> **ACTIONS TO TAKE**
A – Reproduce the passage on Glenbucket from "Around this time, Glenbucket" to "British commercial strength.".
B – In the passage on Glenbucket, who succeeded the 2nd Duke of Gordon after his death in 1728?
C – Extend the passage on Glenbucket by writing what follows its final sentence.

> **DOCUMENT SECTION**
Around this time, Glenbucket began regular contact with the Stuart exiles; this was hardly unusual and many Scots and English peers did the same, as an insurance policy. One factor may have been the death in 1728 of the Catholic 2nd Duke of Gordon, who was succeeded by his Protestant son, Cosmo 3rd Duke of Gordon; using Glenbucket to indirectly maintain links with the exiled Stuarts provided distance. It also coincided with an improvement in Jacobite prospects for the first time in over two decades, as French and Spanish statesmen looked for ways to reduce the expansion of British commercial strength.

Glenbucket proposed a rising in Scotland, supported by French regulars from the Irish Brigades, arguing this could successfully resist the small number of government troops stationed there. He sold his estate in 1737, using the proceeds to finance a trip to Europe; in January 1738, he met with James, then living quietly in Rome having “abandoned all hope of a Restoration”. James listened and gave him a Major-General's commission but remained unconvinced. Glenbucket then went to Paris and presented his plan to Cardinal Fleury, chief French minister from 1723 to 1743, who gave him a hearing but nothing else; like the vast majority of French statesmen, he viewed the Jacobites as unreliable fantasists.

> **GIVEN ENTRIES**
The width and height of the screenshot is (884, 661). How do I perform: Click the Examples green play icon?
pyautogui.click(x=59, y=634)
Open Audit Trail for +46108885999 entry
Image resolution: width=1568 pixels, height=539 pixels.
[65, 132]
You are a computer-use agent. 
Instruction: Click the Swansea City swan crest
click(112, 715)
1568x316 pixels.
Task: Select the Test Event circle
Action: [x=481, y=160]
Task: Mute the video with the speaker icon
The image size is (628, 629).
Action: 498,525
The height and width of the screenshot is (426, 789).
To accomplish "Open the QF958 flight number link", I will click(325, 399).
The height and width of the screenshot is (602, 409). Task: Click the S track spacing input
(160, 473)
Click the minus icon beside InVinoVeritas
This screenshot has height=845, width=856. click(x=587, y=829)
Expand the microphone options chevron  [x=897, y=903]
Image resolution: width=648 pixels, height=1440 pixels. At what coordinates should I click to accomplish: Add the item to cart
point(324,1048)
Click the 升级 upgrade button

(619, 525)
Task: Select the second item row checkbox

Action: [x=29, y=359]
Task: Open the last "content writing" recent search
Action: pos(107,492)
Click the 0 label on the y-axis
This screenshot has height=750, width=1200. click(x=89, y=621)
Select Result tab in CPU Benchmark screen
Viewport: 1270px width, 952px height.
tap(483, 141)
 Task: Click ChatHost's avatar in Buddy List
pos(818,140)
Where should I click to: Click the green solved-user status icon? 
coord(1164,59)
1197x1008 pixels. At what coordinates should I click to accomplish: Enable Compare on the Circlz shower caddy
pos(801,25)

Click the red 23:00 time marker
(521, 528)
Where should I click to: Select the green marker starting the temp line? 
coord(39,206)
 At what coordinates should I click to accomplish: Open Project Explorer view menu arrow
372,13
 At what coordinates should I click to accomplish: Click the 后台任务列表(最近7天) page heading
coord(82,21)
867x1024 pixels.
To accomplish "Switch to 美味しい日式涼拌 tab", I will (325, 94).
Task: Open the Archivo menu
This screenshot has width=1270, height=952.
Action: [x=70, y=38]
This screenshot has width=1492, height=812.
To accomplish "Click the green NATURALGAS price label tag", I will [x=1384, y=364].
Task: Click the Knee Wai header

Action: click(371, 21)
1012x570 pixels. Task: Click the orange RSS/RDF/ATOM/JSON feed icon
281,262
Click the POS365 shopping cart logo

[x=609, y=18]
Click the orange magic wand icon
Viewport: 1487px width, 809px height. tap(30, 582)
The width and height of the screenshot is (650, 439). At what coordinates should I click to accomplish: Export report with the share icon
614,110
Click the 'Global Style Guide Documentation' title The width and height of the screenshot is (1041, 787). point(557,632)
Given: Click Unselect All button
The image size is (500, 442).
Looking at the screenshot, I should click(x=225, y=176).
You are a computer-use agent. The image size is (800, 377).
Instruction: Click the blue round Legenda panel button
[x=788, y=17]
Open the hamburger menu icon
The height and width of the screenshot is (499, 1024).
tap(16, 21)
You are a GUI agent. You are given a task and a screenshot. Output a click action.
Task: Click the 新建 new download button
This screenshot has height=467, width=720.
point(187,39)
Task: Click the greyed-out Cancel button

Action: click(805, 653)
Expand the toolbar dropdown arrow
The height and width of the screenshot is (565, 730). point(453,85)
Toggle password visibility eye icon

> **OUTPUTS FOR THE TASKS**
A –
Around this time, Glenbucket began regular contact with the Stuart exiles; this was hardly unusual and many Scots and English peers did the same, as an insurance policy. One factor may have been the death in 1728 of the Catholic 2nd Duke of Gordon, who was succeeded by his Protestant son, Cosmo 3rd Duke of Gordon; using Glenbucket to indirectly maintain links with the exiled Stuarts provided distance. It also coincided with an improvement in Jacobite prospects for the first time in over two decades, as French and Spanish statesmen looked for ways to reduce the expansion of British commercial strength.

B – His Protestant son, Cosmo, 3rd Duke of Gordon, succeeded him.

C –
Scepticism in Paris and Rome was mirrored by that within the Scottish Jacobite community, which remained riven by divisions going back to 1688. As a member of the minority Catholic faction, there was little support for Glenbucket's plan: John Murray of Broughton, appointed principal Jacobite agent in 1741, later characterised him as “a man of no property nor natural following, of very mean understanding, with a vast deal of vanity”. Several prominent Jacobites sent a letter to Fleury in 1740 pledging their support, including Donald Cameron of Lochiel and the Duke of Perth, but Glenbucket was not a signatory.

When Fleury died in 1743, Louis XV took over government; he planned an invasion of England in early 1744 to restore the Stuarts and to avoid incriminating Gordon in his pro-Jacobite activities, Glenbucket resigned as his factor in March 1744. Shortly after this, the plan was abandoned when winter storms scattered and sank the French invasion fleet but the Stuart heir Charles Edward continued to plan an expedition to Scotland in the summer of 1745. He relied on promises of support from a small number of clan chiefs in the western Highlands but ignored their stipulation this was conditional he provided French troops, money and weapons; without these, most Scottish Jacobites, including Murray of Broughton, attempted to dissuade him.

==1745 rising==

Charles landed in Scotland in late July 1745, accompanied only by seven companions. Most of those he contacted advised him to return, but Lochiel and a few other influential figures were persuaded, providing Charles with the nucleus of the Jacobite army.

The government seems to have believed that Glenbucket would not join Charles: “I have some confidence in my old friend Glenbucket’s prudence and temper,” wrote Lord President Forbes on 14 August, though by September Sir Harie Innes commented “we are in perpetual alarm for Glenbucket – he took some of the Duke of Gordon’s horses this morning”. In fact, he was the first of the eastern lairds to join the rising, having been present at Glenfinnan on 19 August when Charles raised his standard.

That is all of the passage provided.